El escándalo que envuelve al senador Adán Augusto López continúa desafiando a la opinión pública, al Estado y a todos los mexicanos.
Según ha sido informado, el hoy detenido Hernán Bermúdez está acusado de operar una red de narcotráfico en Tabasco durante el gobierno del legislador morenista. A diferencia del caso de Genaro García Luna, quien fue sentenciado por una corte federal estadounidense por complicidad con el cártel de Sinaloa, Bermúdez ha sido señalado por encabezar una compleja red de tráfico de drogas mientras fungía como secretario de seguridad en el estado.
La presidenta Claudia Sheinbaum, la cúpula morenista y los voceros no han sido siquiera capaces de reconocer la responsabilidad política de López, es decir, el hecho mismo de haberle nombrado y sostenido a la cabeza de la responsabilidad de la seguridad de Tabasco.
Conviene poner el acento en el término responsabilidad política. Si bien la responsabilidad penal de Adán Augusto sí corresponderá a las fiscalías, y ellas serán las que finalmente determinen la pertinencia de judicializar el caso, la responsabilidad política es ineludible.
A pesar de la obviedad, la jefa del Estado mexicano, secundada por sus compañeros de partido, ha optado por no pronunciarse sobre el caso, sino repetir cada mañana que se “harán las averiguaciones correspondientes”. Sheinbaum, haciendo alusión a la supuesta autonomía de las fiscalías, ha optado por lavarse las manos, salvar la cara del movimiento, de Adán Augusto y del propio AMLO.

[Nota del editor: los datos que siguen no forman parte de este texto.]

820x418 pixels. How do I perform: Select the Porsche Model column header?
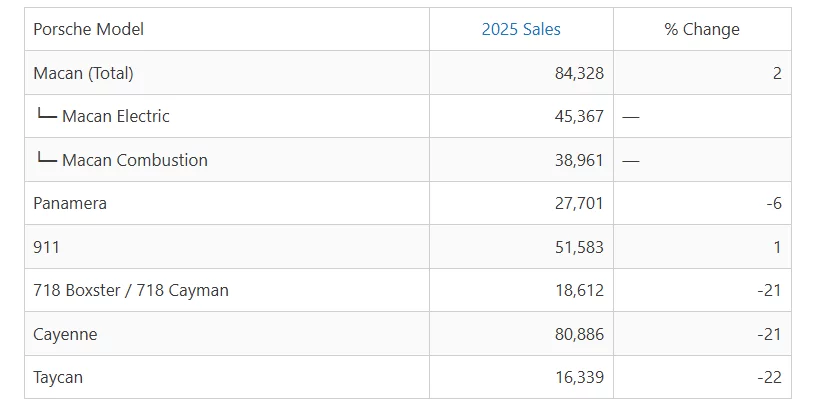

No, señora presidenta. Las fiscalías y los jueces determinarán la responsabilidad penal de López, no así la política. En un país democrático, de leyes y digno de un pueblo valioso como el mexicano, el senador Adán Augusto habría renunciado a su senaduría y se habría presentado a declarar.
Sin embargo, en el lastimado México de la 4T, el senador tabasqueño continúa no sólo como senador (y representante de los tabasqueños), sino como jefe de un partido cuyos eslóganes de “anticorrupción” se han inscrito en los anales de la desvergüenza.